[BEGIN]
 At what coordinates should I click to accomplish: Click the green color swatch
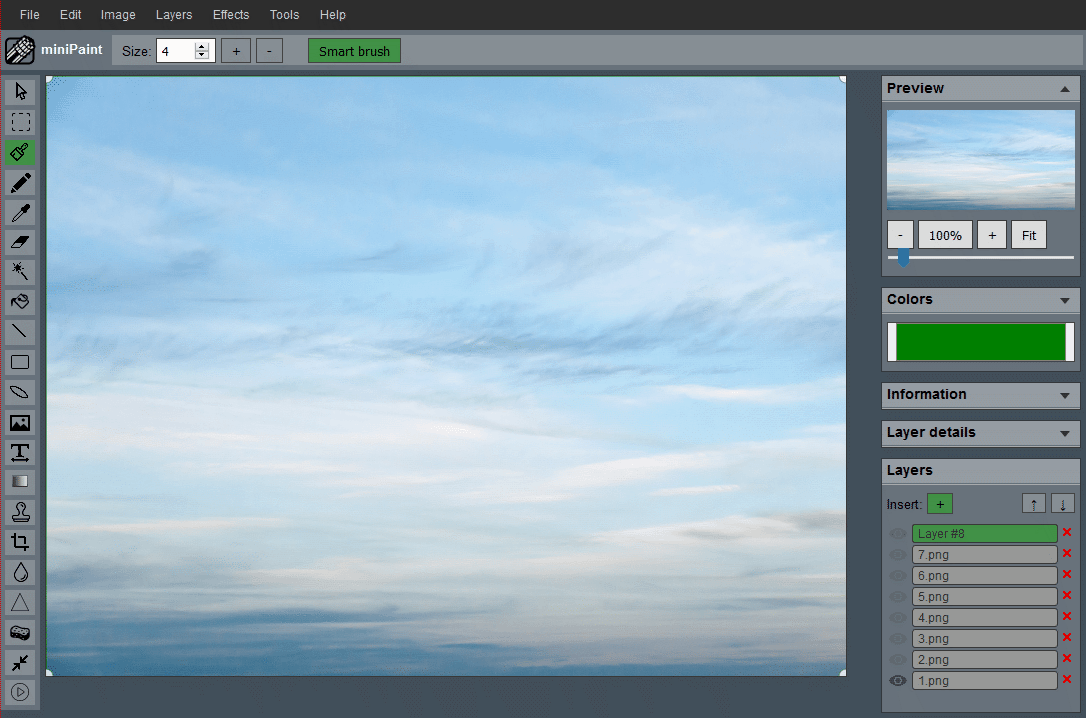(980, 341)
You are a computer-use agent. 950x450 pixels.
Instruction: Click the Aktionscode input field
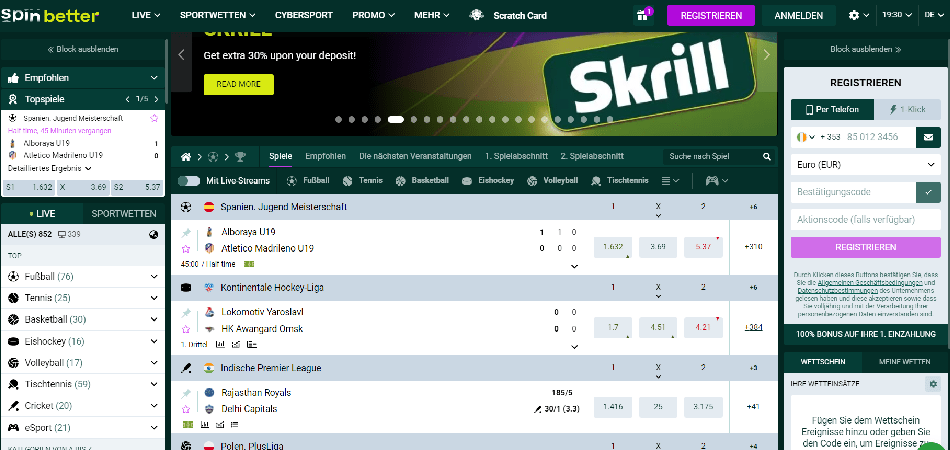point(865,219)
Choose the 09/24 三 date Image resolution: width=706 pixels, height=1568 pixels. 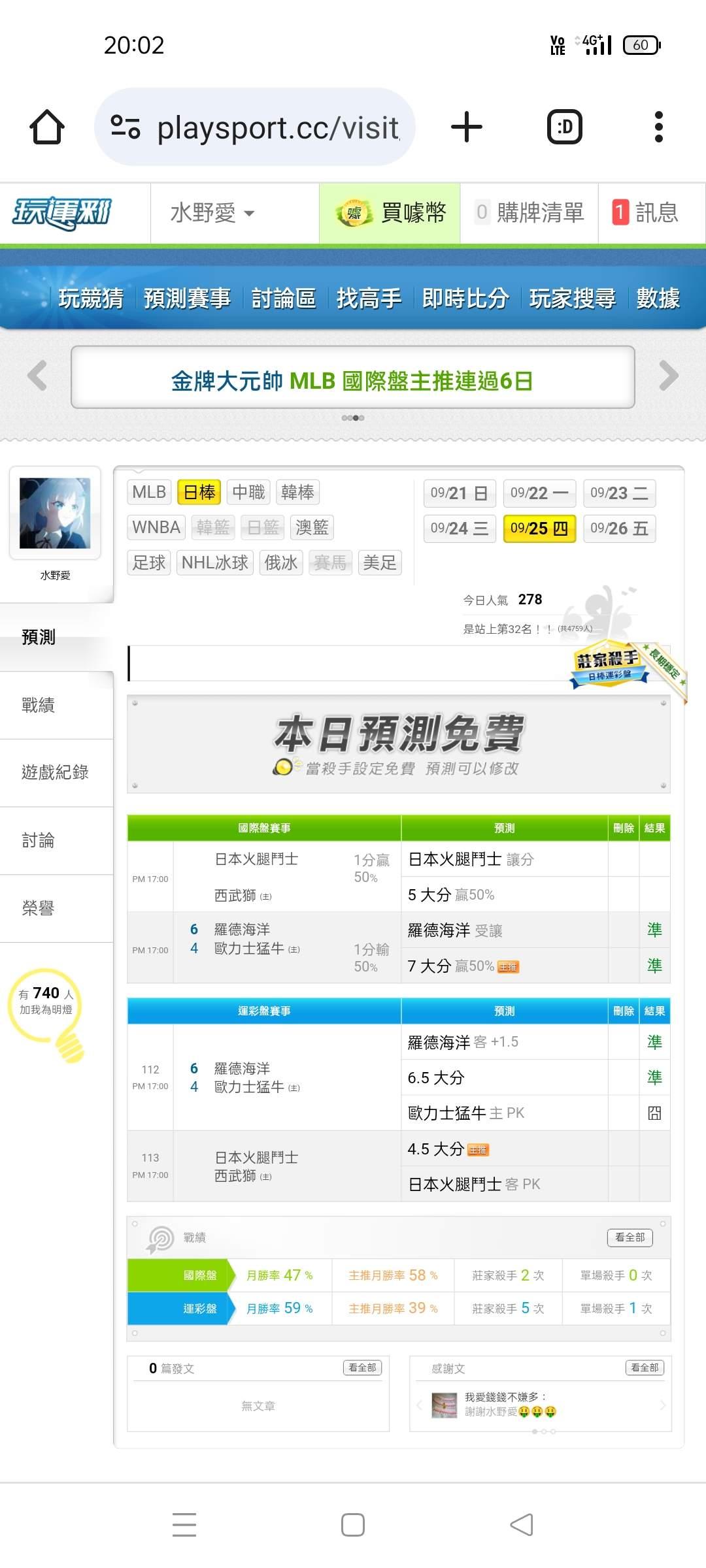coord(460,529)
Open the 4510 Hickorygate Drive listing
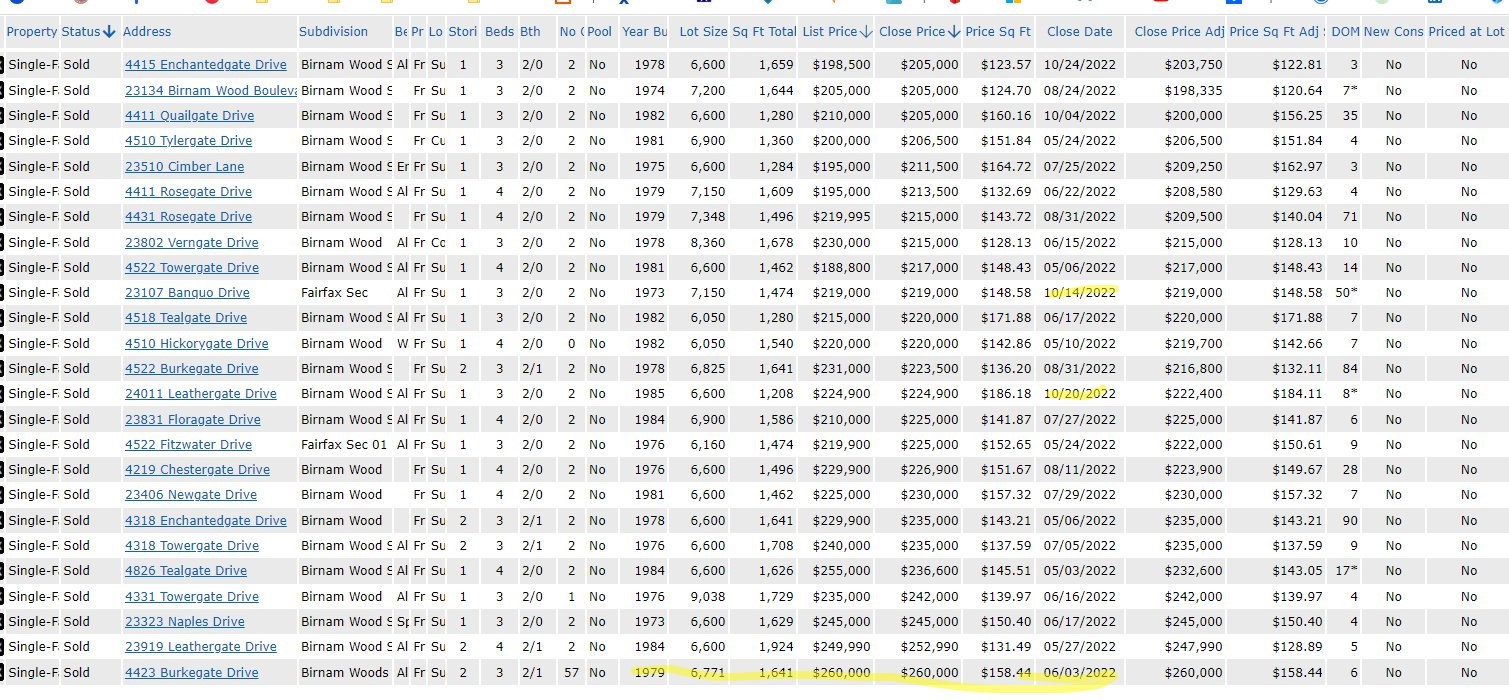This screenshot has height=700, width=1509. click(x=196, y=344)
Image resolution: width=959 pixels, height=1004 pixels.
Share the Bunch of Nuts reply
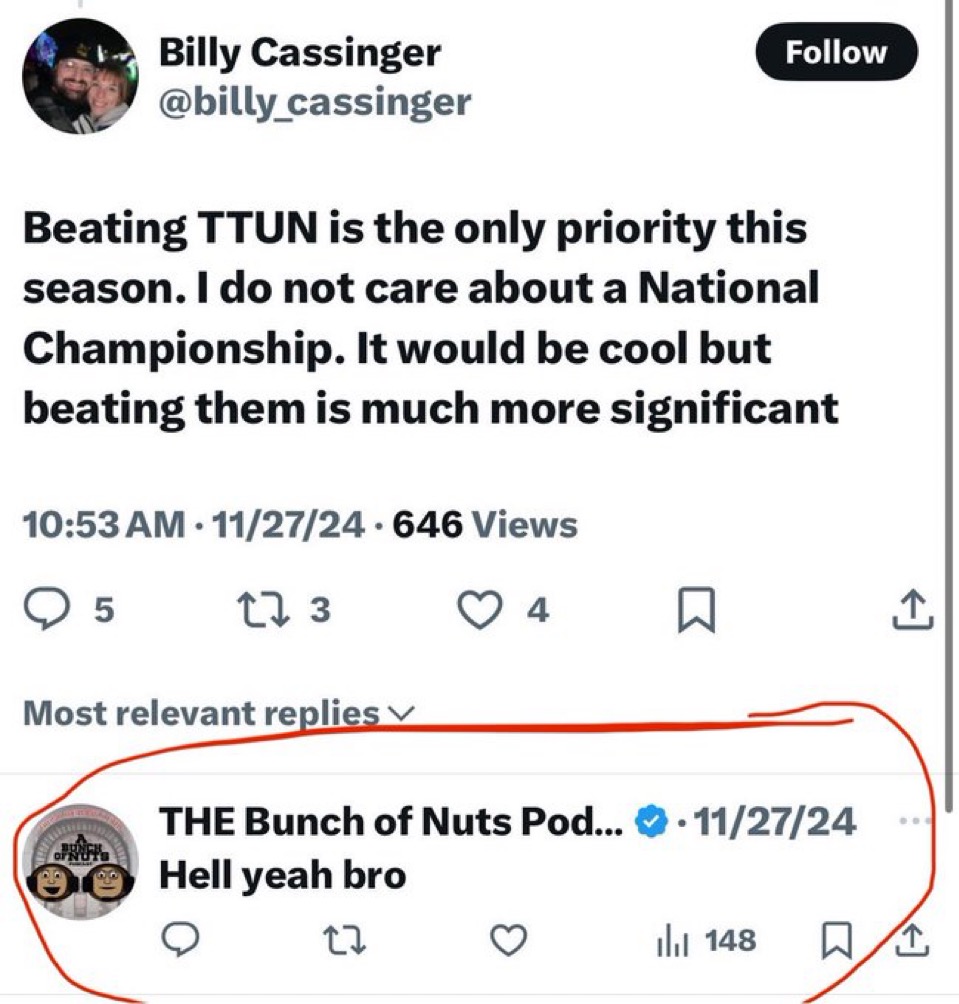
[END]
== DESCRIPTION OF THE TASK ==
Rewrite the stretch from the line containing "Image resolution: width=959" through the end of the lines, changing "reply" to "comment" and keeping everything else the same. Leave out the pictures.

== SOLUTION ==
Image resolution: width=959 pixels, height=1004 pixels.
Share the Bunch of Nuts comment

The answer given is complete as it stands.